In this paper the Weibull function was used to model the probability of dropout in each of the time periods. This is a very flexible function, as it allows for constant, increasing or decreasing hazard over time. Of course, there exist many other survival functions, and it would even be possible to let the researcher specify the hazard probability in each of the time periods. However, this is outside the scope of this paper. Furthermore, the probability of dropout was assumed to depend on treatment condition and time elapsed since the start of the study.

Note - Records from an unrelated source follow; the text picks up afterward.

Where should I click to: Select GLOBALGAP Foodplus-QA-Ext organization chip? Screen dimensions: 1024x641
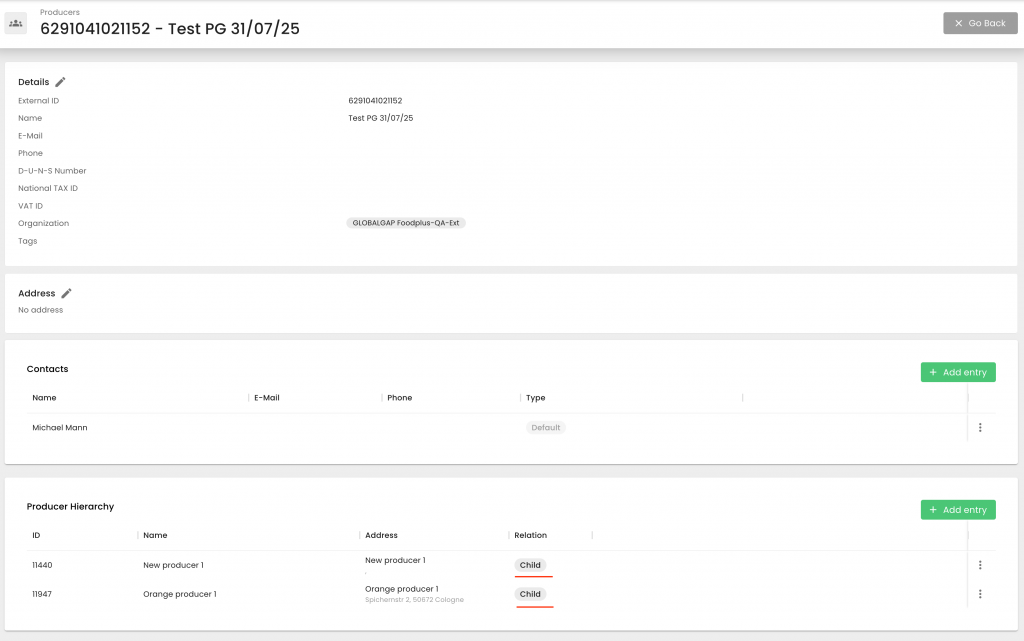[x=406, y=223]
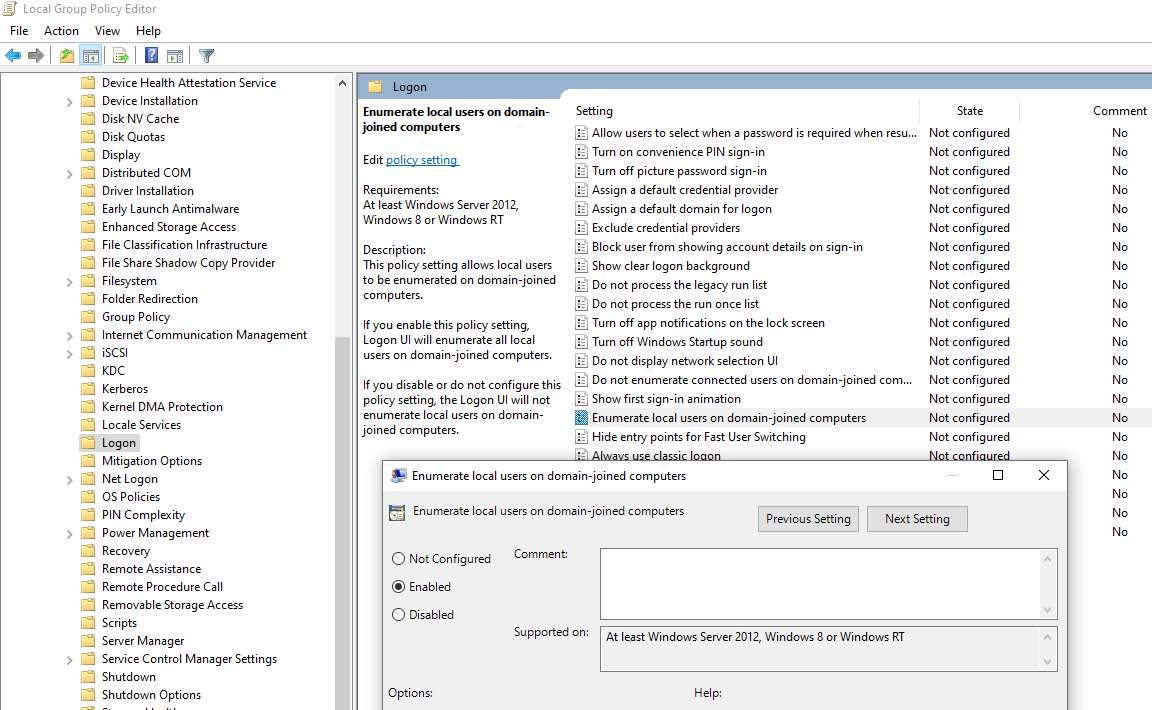Expand the Internet Communication Management node
The height and width of the screenshot is (710, 1152).
(x=69, y=335)
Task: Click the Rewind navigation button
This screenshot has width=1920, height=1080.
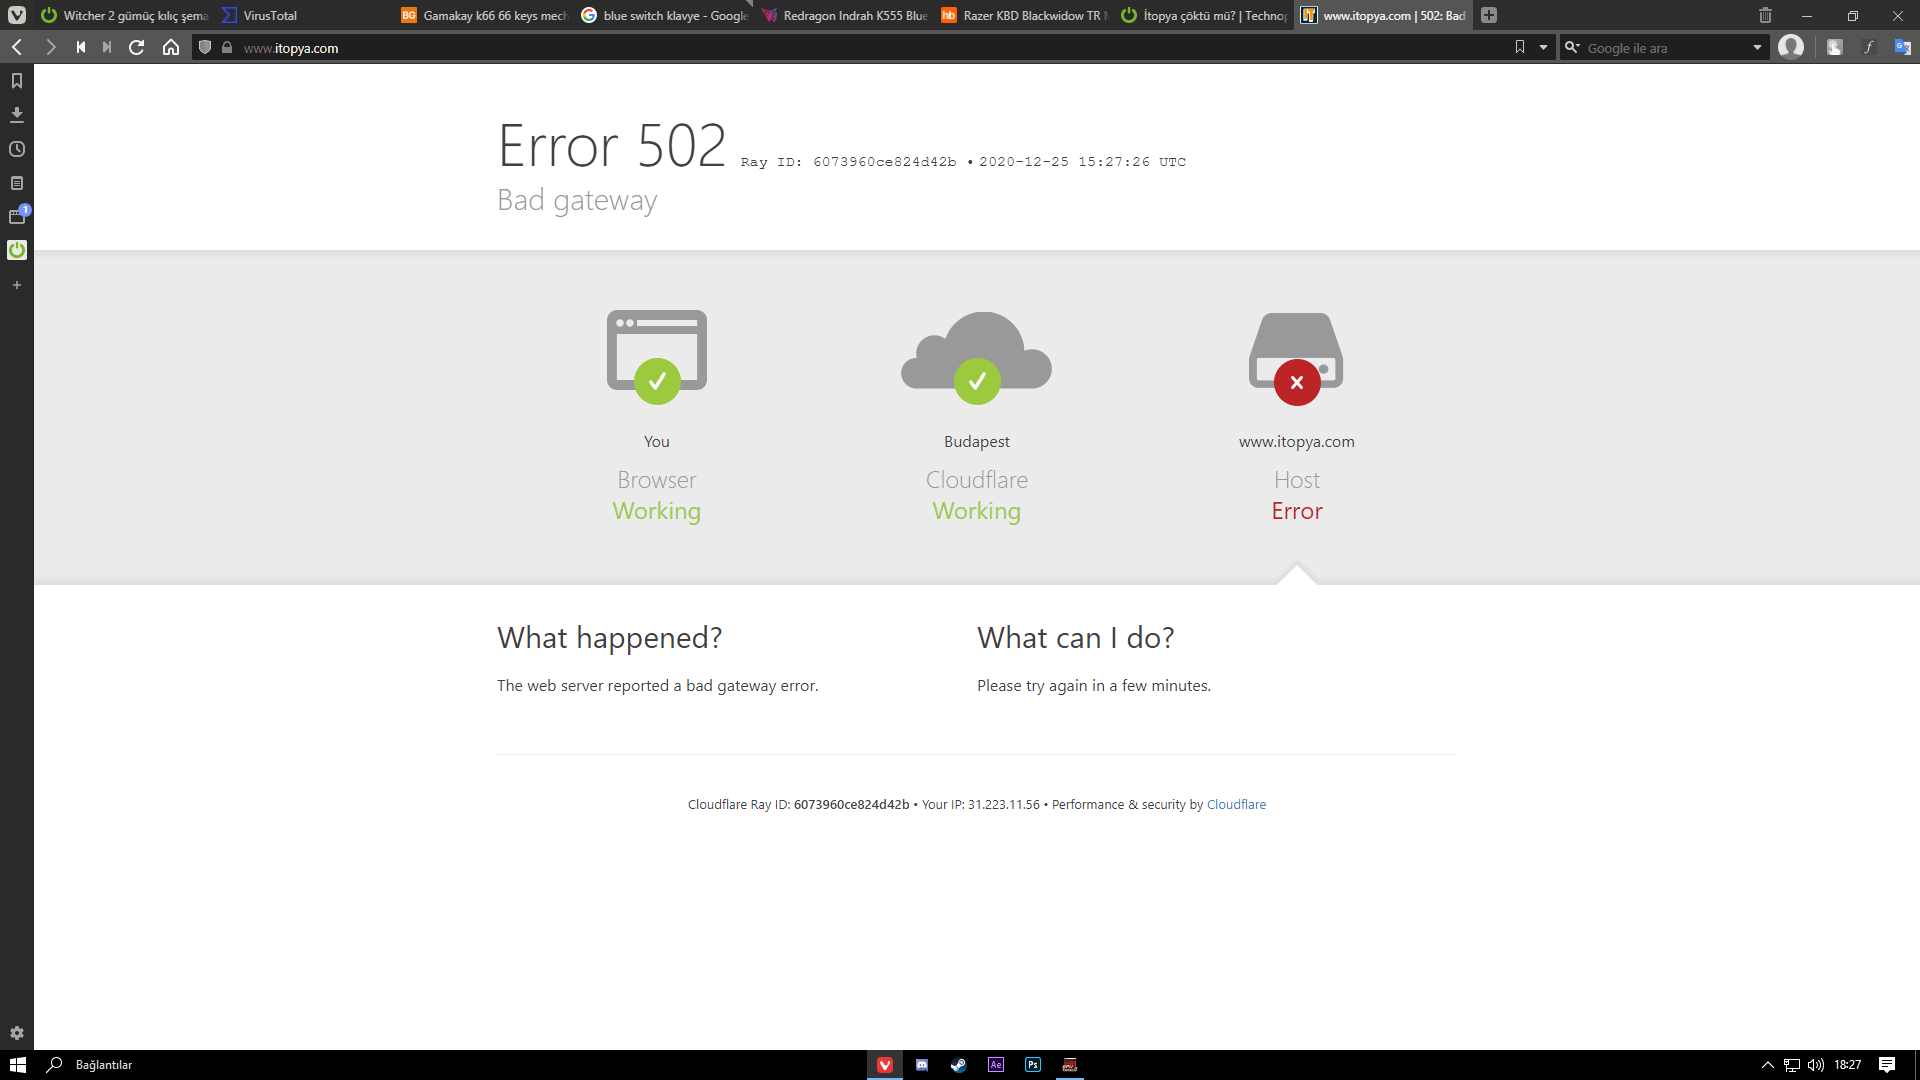Action: point(80,47)
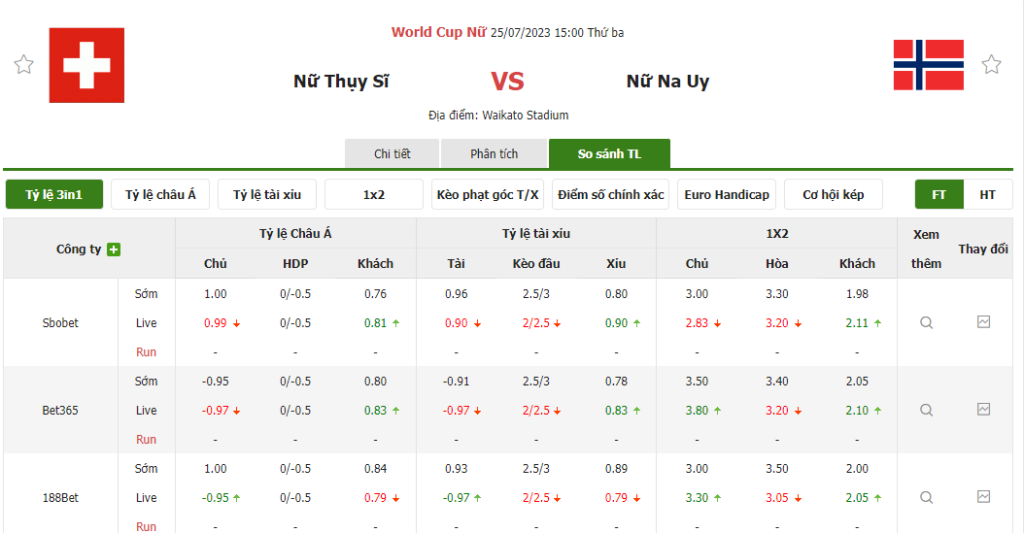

There may be other factors that influence dropout, for instance the number of days per week in which measurements are taken or the number of subjects who have to be measured per day. It would be interesting to explore more complicated survival and hazard functions in future research.

This paper is restricted to a repeated cross-sectional design, meaning that each subject is measured only once. Higher efficiency is achieved by using a cohort design. For such a design, the statistical model needs to be extended to accommodate repeated measures within subjects. Sample size calculations for such a model are given in Hooper, Teerenstra, De Hoop, and Eldridge (2016), but that study is restricted to a compound symmetry structure and does not take missing data into account. Future research should focus on exponential decay at both the cluster and subject level. It is also possible to include multiple cohorts, and this may be done in a serial or parallel manner. In the first case, cohorts are observed one after the other, while measurements across multiple days are taken within each cohort. In the second case, subjects are measured on a fixed day of the week during the course of multiple weeks. Furthermore, it is also possible to implement a combination of a cohort and repeated cross-sectional design.

The focus of this paper is on a parallel-arm design, meaning that all subjects within the same cluster receive the same treatment. Such a design is often chosen if there is a risk of contamination of the control condition (Moerbeek, 2005). Such contamination is likely to occur in trials where the cluster is a therapist. Although in theory it would be possible to let each therapist offer the intervention and control, in practice it would be difficult for therapists not to let clients in the control condition benefit from the intervention. The parallel-arm design may also be preferred for financial or practical reasons. In the example in the previous section, it would not be cost-effective to redesign the waiting area during the course of the trial in all dental practices. If such objections do not exist, a design in which clusters are exposed to both treatment conditions may be chosen to increase efficiency. With a crossover trial, clusters cross back and forth between the control and intervention conditions. In the example in the previous section, this might have been possible if the trial evaluated the effect of music or aromatherapy. The effect of dropout in a two-period crossover cluster randomized trial has been studied previously (Moerbeek, 2020), and an extension should be made to designs with more than one crossover. Another type of trial in which all clusters receive both treatment conditions is the stepped-wedge design. Here all clusters start in the control, and there is a sequential rollout of the intervention across all clusters. Kasza and Forbes (2019) studied the information content in each of the cluster-periods and found that the most information-rich are those cluster-periods that occur immediately before and after the switches. It would also be interesting to study the effect of dropout in stepped-wedge cluster randomized trials.

In summary, this paper presents new results concerning the effect of dropout on planned missing data design efficiency in repeated cross-sectional multi-period two-arm parallel cluster randomized trials. The Shiny app enables researchers to evaluate their design with respect to power and to compare its efficiency with competing designs.